Task objective >> What you produce should match the records below precisely, except that images are removed.

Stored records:
★ ★ ★ ★
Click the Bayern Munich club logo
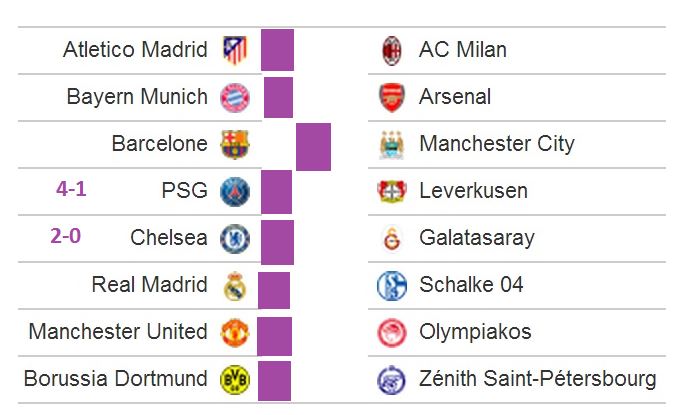 point(235,97)
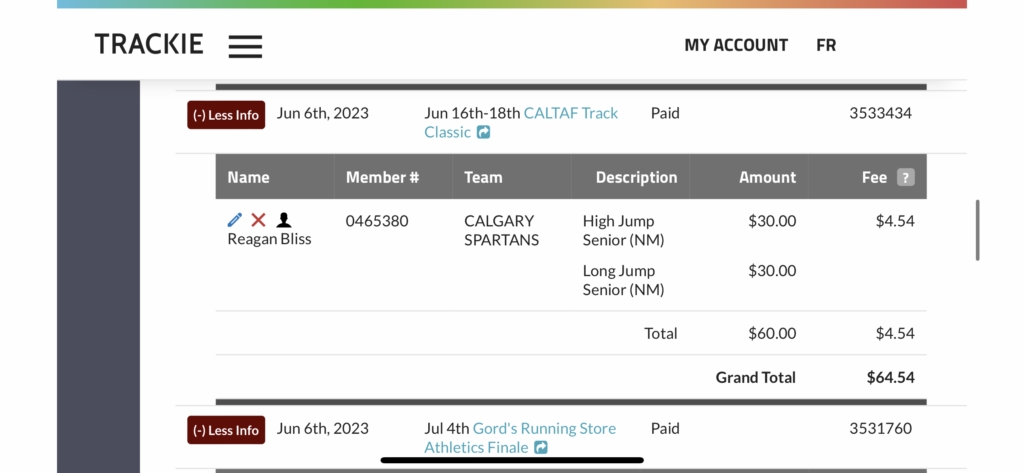The image size is (1024, 473).
Task: Open Gord's Running Store Athletics Finale link
Action: point(520,438)
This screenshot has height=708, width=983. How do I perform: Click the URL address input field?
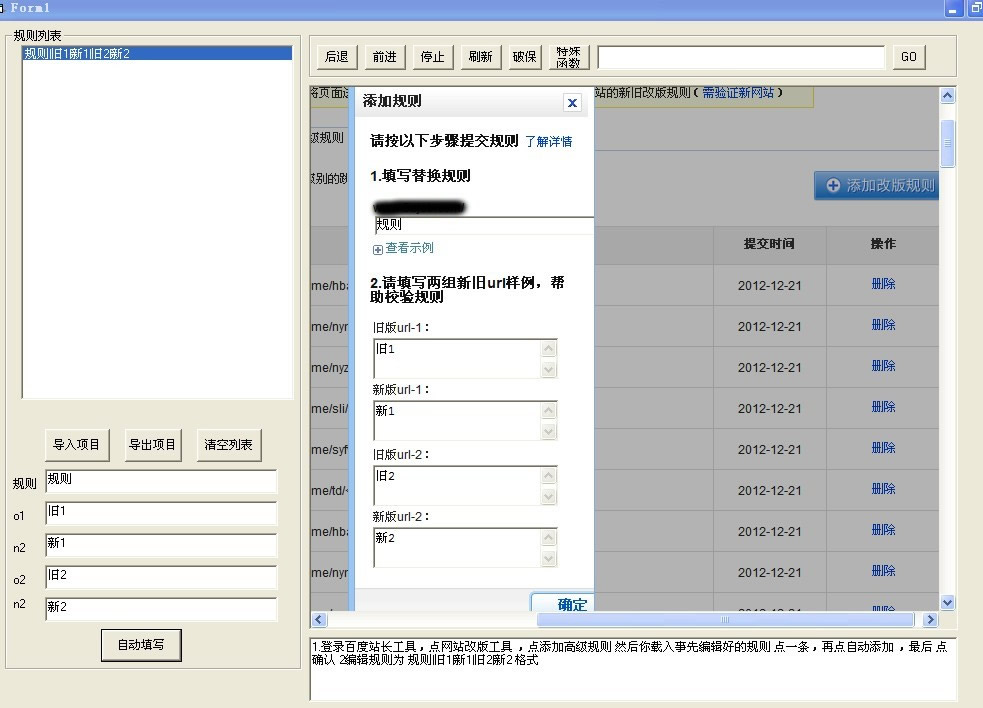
★ ★ ★ ★
Answer to the problem >>
Click the Bayern Munich club logo
 point(235,97)
The image size is (1024, 473).
Task: Open Gord's Running Store Athletics Finale link
Action: point(520,438)
This screenshot has height=708, width=983. How do I perform: Click the URL address input field?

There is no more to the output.